| PROMPT |
Emit an exact copy of the lines running from the start of the records to the line containing "Expand the All skills dropdown", both included.

Stored entries:
========

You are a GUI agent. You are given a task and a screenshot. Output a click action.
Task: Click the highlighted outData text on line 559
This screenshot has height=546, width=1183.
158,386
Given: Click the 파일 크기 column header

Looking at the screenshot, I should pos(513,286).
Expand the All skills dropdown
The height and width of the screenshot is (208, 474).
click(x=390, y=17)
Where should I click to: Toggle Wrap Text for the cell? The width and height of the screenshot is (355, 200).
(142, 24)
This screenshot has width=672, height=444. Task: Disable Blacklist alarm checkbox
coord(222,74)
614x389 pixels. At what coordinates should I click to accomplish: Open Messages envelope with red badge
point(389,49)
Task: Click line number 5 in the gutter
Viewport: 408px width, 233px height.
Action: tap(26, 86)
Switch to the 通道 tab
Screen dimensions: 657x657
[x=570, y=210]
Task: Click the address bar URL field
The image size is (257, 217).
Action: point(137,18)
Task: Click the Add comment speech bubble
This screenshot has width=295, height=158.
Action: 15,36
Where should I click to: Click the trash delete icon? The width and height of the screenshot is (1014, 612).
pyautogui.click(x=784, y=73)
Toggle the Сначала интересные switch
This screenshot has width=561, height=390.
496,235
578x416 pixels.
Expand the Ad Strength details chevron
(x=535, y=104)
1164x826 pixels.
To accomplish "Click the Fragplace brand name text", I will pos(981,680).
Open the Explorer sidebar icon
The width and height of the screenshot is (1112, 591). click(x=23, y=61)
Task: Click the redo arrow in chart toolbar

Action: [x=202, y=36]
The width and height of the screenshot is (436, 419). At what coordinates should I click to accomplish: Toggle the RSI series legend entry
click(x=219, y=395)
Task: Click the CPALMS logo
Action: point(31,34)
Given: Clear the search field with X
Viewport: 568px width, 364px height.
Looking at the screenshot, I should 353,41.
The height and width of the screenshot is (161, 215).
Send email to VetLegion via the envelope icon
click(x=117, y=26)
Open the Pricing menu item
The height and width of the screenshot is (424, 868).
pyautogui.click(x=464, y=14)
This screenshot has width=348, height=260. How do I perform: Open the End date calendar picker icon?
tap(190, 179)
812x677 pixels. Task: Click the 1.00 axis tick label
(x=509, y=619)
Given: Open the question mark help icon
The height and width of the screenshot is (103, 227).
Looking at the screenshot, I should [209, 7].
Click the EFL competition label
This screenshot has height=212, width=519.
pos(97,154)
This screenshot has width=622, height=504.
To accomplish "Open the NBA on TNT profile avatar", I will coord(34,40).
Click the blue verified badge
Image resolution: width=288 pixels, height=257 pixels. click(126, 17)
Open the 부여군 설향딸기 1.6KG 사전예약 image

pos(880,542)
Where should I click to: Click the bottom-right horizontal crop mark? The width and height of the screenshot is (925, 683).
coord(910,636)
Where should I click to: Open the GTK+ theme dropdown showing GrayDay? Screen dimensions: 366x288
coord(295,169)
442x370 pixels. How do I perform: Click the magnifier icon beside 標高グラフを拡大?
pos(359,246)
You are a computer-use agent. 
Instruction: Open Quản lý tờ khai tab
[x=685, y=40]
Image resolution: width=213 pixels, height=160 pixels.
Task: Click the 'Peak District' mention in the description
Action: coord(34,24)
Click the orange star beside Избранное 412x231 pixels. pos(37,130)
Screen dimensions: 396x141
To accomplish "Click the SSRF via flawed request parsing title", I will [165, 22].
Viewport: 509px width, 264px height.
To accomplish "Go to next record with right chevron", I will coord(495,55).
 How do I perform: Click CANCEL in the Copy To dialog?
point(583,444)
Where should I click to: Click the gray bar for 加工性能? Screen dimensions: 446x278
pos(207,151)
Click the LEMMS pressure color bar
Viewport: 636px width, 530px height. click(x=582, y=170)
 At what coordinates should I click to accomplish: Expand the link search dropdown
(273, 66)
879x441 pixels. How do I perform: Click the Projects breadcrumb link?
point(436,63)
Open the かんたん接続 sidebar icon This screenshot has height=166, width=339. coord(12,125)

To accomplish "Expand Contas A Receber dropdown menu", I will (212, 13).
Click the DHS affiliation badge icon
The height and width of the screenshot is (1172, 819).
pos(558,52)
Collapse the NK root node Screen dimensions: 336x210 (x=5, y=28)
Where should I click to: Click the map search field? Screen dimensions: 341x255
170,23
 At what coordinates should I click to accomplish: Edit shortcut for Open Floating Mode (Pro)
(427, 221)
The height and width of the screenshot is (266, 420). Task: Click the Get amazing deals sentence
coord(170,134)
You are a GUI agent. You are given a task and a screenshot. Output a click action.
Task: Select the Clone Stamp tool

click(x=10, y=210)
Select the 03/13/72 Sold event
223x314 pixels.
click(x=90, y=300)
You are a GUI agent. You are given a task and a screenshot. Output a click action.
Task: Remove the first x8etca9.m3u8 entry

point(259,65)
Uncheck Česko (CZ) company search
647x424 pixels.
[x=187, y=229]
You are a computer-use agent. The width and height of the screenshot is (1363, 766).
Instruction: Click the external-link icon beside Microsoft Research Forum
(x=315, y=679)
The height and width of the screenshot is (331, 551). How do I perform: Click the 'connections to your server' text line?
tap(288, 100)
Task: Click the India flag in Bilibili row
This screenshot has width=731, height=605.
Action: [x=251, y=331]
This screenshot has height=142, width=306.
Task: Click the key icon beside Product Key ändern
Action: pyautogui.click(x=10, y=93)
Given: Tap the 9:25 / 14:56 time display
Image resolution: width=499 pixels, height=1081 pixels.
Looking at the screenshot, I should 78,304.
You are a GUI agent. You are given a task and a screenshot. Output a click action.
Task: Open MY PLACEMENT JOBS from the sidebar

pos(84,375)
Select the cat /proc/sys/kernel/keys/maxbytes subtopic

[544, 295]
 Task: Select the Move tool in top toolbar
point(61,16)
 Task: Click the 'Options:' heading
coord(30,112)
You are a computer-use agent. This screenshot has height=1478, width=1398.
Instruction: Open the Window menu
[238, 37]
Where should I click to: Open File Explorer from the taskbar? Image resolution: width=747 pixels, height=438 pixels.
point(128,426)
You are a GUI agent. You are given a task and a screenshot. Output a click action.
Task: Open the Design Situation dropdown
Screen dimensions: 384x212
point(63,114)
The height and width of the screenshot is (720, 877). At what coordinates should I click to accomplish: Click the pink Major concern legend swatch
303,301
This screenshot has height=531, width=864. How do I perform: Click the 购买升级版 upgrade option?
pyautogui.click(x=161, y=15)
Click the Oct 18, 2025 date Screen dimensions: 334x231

========

| ANSWER SECTION |
You are a GUI agent. You are given a task and a screenshot. Output a click action.
Task: Click the highlighted outData text on line 559
This screenshot has height=546, width=1183.
158,386
Given: Click the 파일 크기 column header

Looking at the screenshot, I should pos(513,286).
Expand the All skills dropdown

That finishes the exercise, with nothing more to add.